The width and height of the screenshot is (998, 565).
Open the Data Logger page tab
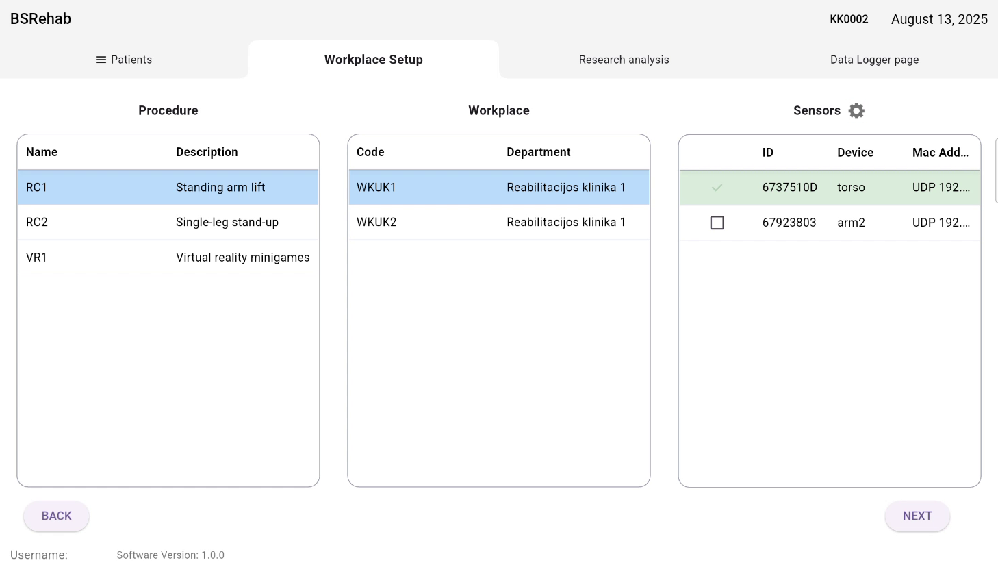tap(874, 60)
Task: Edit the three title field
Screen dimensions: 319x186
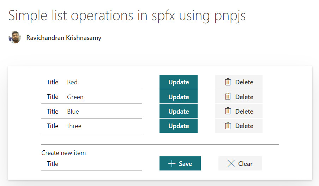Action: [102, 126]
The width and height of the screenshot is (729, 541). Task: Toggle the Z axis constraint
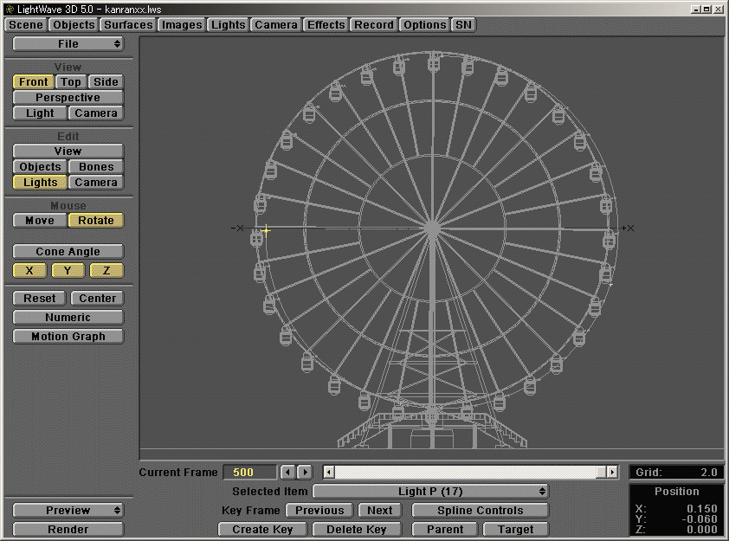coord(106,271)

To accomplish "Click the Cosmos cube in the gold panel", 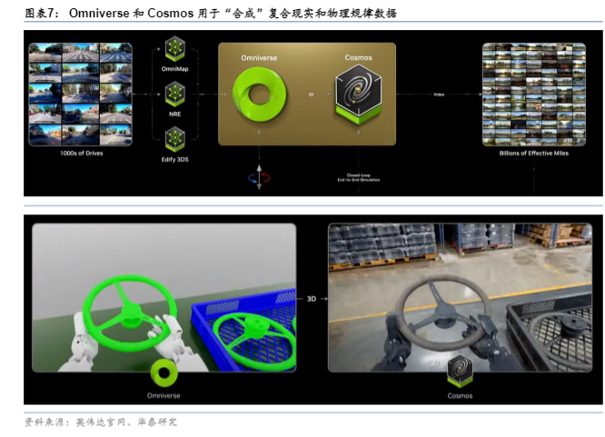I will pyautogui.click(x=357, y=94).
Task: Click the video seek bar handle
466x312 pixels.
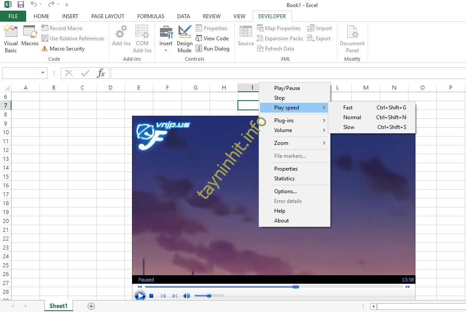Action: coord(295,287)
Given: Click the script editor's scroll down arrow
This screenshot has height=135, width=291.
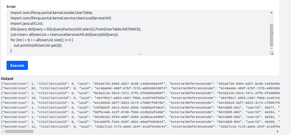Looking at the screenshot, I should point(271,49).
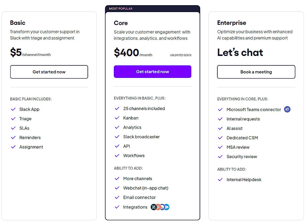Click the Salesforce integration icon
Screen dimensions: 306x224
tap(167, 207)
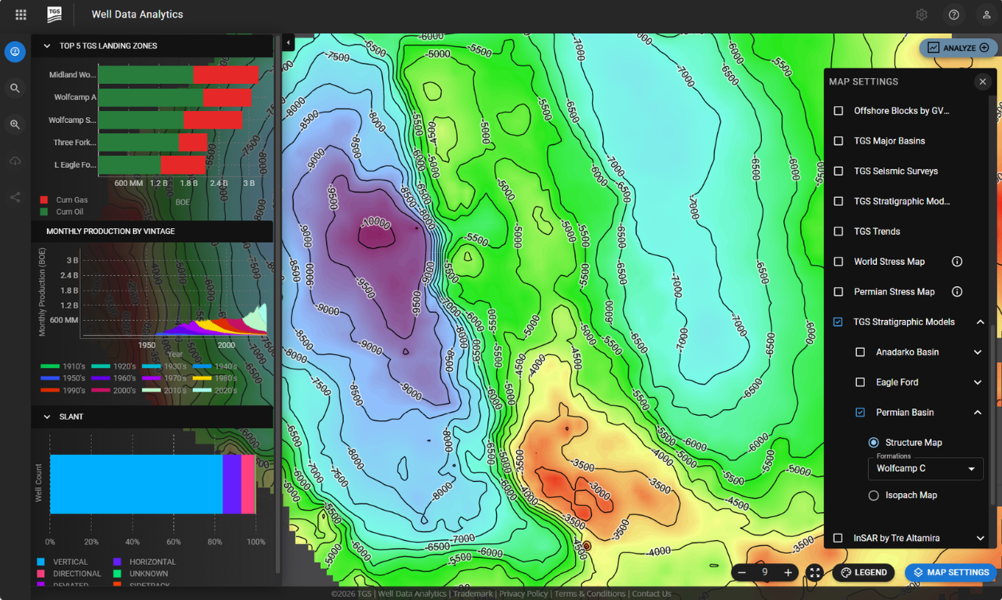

++++++++++

* _WHAT IS ASKED_: Could you return every line of the data above, word for word, from the line containing "Task: Click the video seek bar handle" through the end of the data, inclusive, leaving the pictures out?

* _FINISHED ANSWER_:
Task: Click the video seek bar handle
466x312 pixels.
Action: coord(295,287)
Given: Click the script editor's scroll down arrow
This screenshot has height=135, width=291.
Looking at the screenshot, I should point(271,49).
Click the Salesforce integration icon
Screen dimensions: 306x224
tap(167, 207)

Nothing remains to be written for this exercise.